生きる価値 ⑧
「翡翠様。」
「どうされた。」
渡された一枚の紙。書かれていたのは “ 白山あかねについて ” 。
ある意味疫病神のやつに、残す居場所なんてない。
「黒木美奈子と接触したようです。」
「黒木…。」
僕の最大の敵、「黒木」。いい度胸してるじゃないか。
僕に永遠に着いて行くと言っときながら、自分は裏切りか。
やはり、僕もそこまで甘くはない。
「こいつ、どうされますか。」
「まあ早まるな、柘榴。」
どうなるかなんて、まだわからない。
わかっていても、教えたりはしないがな。
『翡翠様。』
「あら、噂をすれば。」
「どうされた。」
『黒沢華についてですが…』
やたらと僕と会話をしてこようとする。何を考えているのか、何を思っているのか、僕の前では嘘がつけないだろう。
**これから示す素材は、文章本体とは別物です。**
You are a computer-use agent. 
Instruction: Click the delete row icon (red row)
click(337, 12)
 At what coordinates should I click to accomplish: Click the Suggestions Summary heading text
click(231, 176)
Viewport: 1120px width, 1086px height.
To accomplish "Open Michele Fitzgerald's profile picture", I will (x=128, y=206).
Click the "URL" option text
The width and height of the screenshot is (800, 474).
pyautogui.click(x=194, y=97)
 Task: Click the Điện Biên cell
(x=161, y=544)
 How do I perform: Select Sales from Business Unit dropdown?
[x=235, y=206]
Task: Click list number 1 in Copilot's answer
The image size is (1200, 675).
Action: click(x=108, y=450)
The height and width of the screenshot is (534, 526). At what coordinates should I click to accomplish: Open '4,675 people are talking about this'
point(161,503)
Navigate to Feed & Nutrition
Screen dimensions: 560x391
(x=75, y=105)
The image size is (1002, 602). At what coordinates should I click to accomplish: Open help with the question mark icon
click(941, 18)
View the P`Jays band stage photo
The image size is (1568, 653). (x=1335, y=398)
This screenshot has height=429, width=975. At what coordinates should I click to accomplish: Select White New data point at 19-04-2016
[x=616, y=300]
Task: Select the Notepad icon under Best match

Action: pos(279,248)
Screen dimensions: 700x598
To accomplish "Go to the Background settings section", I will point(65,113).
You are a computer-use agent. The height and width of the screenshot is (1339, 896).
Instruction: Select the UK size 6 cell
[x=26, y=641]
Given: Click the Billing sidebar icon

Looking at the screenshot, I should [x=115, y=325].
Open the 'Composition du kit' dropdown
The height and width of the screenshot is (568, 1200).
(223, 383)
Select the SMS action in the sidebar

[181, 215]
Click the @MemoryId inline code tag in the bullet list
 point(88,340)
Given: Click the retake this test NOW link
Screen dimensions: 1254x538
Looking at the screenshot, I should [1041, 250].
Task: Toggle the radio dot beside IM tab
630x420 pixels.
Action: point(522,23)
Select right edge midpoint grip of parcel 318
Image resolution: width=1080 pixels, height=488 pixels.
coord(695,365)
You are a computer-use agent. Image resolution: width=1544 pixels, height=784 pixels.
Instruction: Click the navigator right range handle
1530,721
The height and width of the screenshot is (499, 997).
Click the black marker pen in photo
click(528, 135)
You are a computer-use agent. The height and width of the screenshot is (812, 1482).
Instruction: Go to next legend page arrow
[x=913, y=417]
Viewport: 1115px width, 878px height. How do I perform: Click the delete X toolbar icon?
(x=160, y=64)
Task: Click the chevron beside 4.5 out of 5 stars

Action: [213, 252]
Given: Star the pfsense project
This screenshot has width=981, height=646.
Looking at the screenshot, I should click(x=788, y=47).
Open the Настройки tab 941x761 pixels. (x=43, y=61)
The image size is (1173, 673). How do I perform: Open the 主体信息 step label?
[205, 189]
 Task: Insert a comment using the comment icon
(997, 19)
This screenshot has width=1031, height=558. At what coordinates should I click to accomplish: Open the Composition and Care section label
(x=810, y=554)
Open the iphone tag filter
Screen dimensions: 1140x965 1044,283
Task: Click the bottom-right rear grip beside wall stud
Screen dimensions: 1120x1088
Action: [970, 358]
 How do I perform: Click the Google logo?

嘘なんかついたら…って、こいつはもうついているんだ。僕の前で。
「黒沢華に関しては、僕も考えている。お前は持ち場に戻れ。」
『…はい、すみませんでした。』
煙のように、すっと消えて行く。
ゆずの香りだけ残して、僕の前からいなくなる。
「私は、どうしたらよろしいですか。」
「お前は、僕と一緒にいろ。」
「はい…。」
お前の人生は僕が全て握っている。
何をしようと、僕には全部見えてるんだ。
だから、僕に隠し事をしようものなら、何をしようか。姿を消してしまうかも。
だからと言ってはなんだが、お前はもう僕から離れられない______。
およそ3ヶ月前。ある一家を襲った、一つの幸せの崩壊。
夫と娘を残し、旅立った奥さん。
電車で起こった事故でいなくなった彼女は、「夫に会いたい」ただそれだけで、私の元へ。
娘さんがのちに私のもとを訪れ、彼女に会いたいと。
私にとったら、理想の家族の象徴でした。全てが私の理想。いい家族だな、って。
話したいこと、疑問に思ってたこと、ゆっくり聞けましたか。
これが原因で、電車に乗れなかった娘さんも、トラウマを回復できたらいいなと思います。
幸せ。それは人それぞれだし、これで生きる価値が見出せたら。
精一杯生きてください。お母さんの分まで、しっかりと。